**指示:**
(A) 元の文書の中で def によって定義されている関数の名前をすべて挙げてください。
(B) 元の文書の「return categories」から「html = urllib2.urlopen(category_url)」までの部分をすべて書き直してください。その際、「page_url」を「article_url」に置き換えてください。
(C) 元の文書のコードを、最後の行の後から続けて書き進めてください。

──────── 元の文書

## テキストとラベルの抽出

In [None]:
import re
import urllib2
from bs4 import BeautifulSoup
from prettyprint import pp

html = urllib2.urlopen("https://gunosy.com/")
soup = BeautifulSoup(html, "lxml")

def get_categories(url):
    html = urllib2.urlopen(url)
    soup = BeautifulSoup(html, "lxml")
    a_list = soup.select("body > nav > ul > li > a")[1:-1]
    categories = map(lambda a: (a.get("href"), a.string), a_list)
    return categories
    
categories = get_categories("https://gunosy.com/")

def get_content(page_url):
    html = urllib2.urlopen(page_url)
    soup = BeautifulSoup(html, "lxml")
    content_tag = soup.select("body div.main.article_main > div.article.gtm-click")
    return ('').join( [text_tag.get_text() for text_tag in content_tag] ).encode('utf-8')
    
def get_links_and_contents(category_url):
    html = urllib2.urlopen(category_url)

────────────────
──────── 保存データ

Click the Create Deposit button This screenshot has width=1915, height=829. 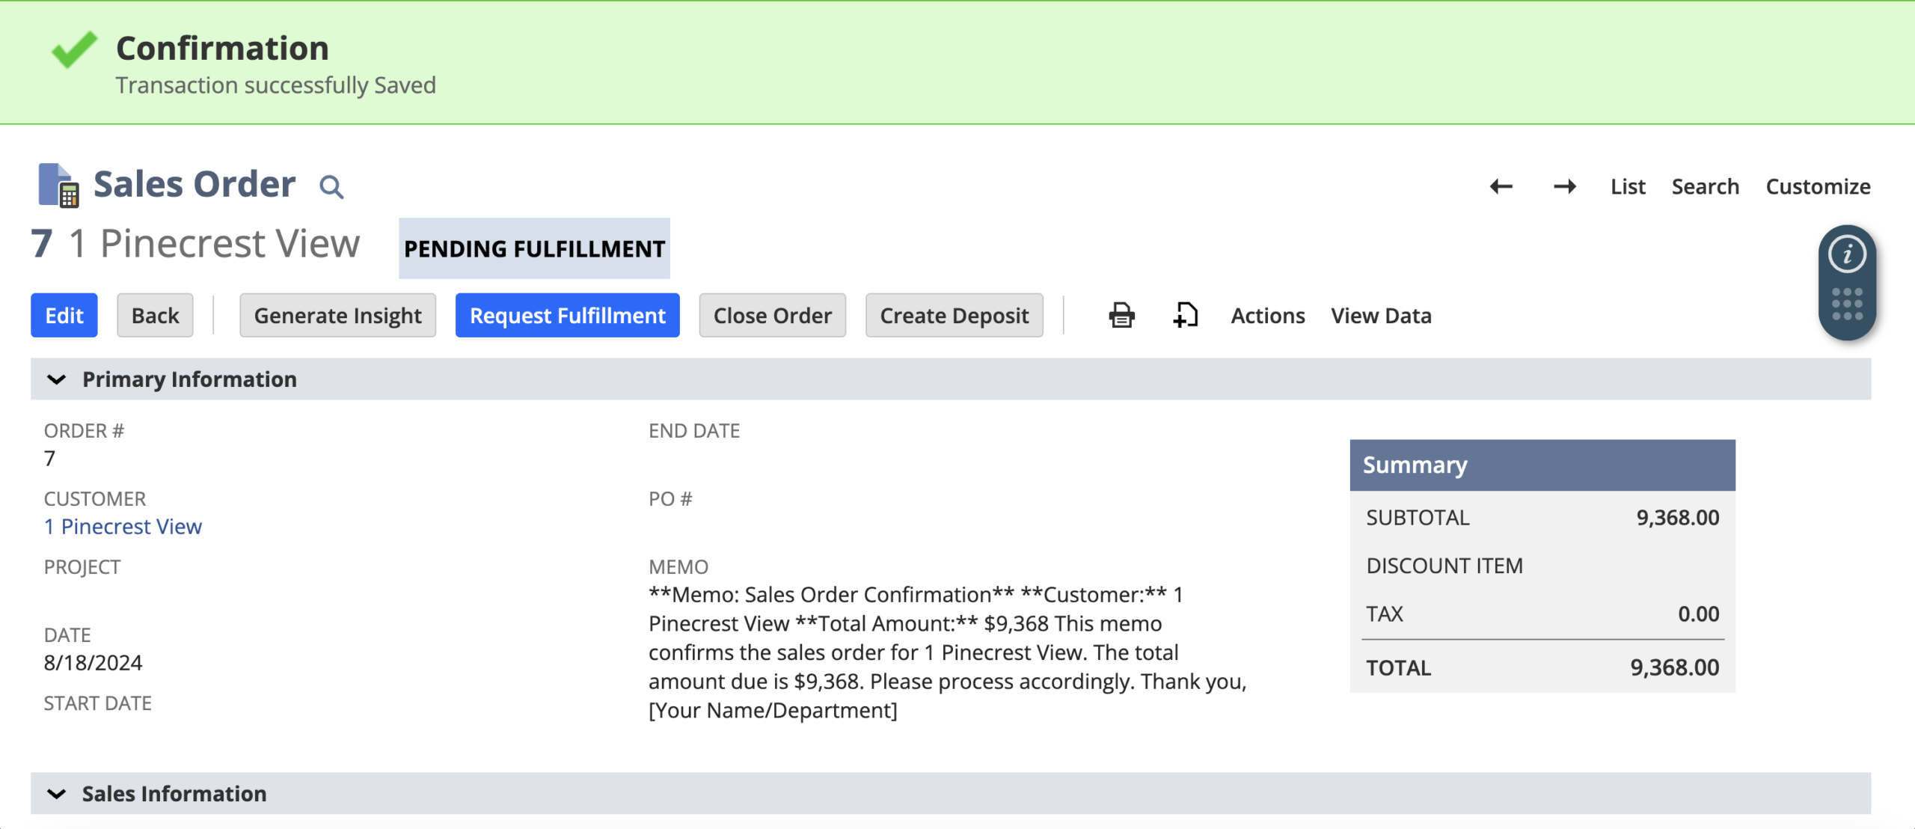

────────────────

**解答:**
(A) get_categories、get_content、get_links_and_contents

(B)
return categories
    
categories = get_categories("https://gunosy.com/")

def get_content(article_url):
    html = urllib2.urlopen(article_url)
    soup = BeautifulSoup(html, "lxml")
    content_tag = soup.select("body div.main.article_main > div.article.gtm-click")
    return ('').join( [text_tag.get_text() for text_tag in content_tag] ).encode('utf-8')
    
def get_links_and_contents(category_url):
    html = urllib2.urlopen(category_url)

(C)
    soup = BeautifulSoup(html, "lxml")
    a_list = soup.select("body > div > div > div.main > div.article_list.gtm-click > div.list_content > div.list_text > div.list_title > a")
    links = map(lambda a: a.get("href"), a_list)
    contents = map(lambda url: get_content(url), links)
    return links,contents

all_contents = []
all_links = []
all_labels = []
for i,url_info in enumerate(categories):
    for page_num in xrange(1,13):
        if page_num % 10 == 0: print url_info[0], page_num
        pager_query = '?page=%d' % page_num
        url = url_info[0] + pager_query
        links,contents = get_links_and_contents(url)
        all_links.extend(links)
        all_contents.extend(contents)
        all_labels.extend([i] * len(links))    

## 特徴ベクトルの作成

In [None]:
import MeCab

def get_words_list(text):
    mecab = MeCab.Tagger('mecabrc')
    node = mecab.parseToNode(text)
    words_list = []
    while node:
        if node.feature.split(",")[0] == '名詞':
            words_list.append(node.surface.lower())
        node = node.next
    return words_list

def get_words_matrix(texts_list):
    """
    texts_list : ['text1', 'text2',... ]
    """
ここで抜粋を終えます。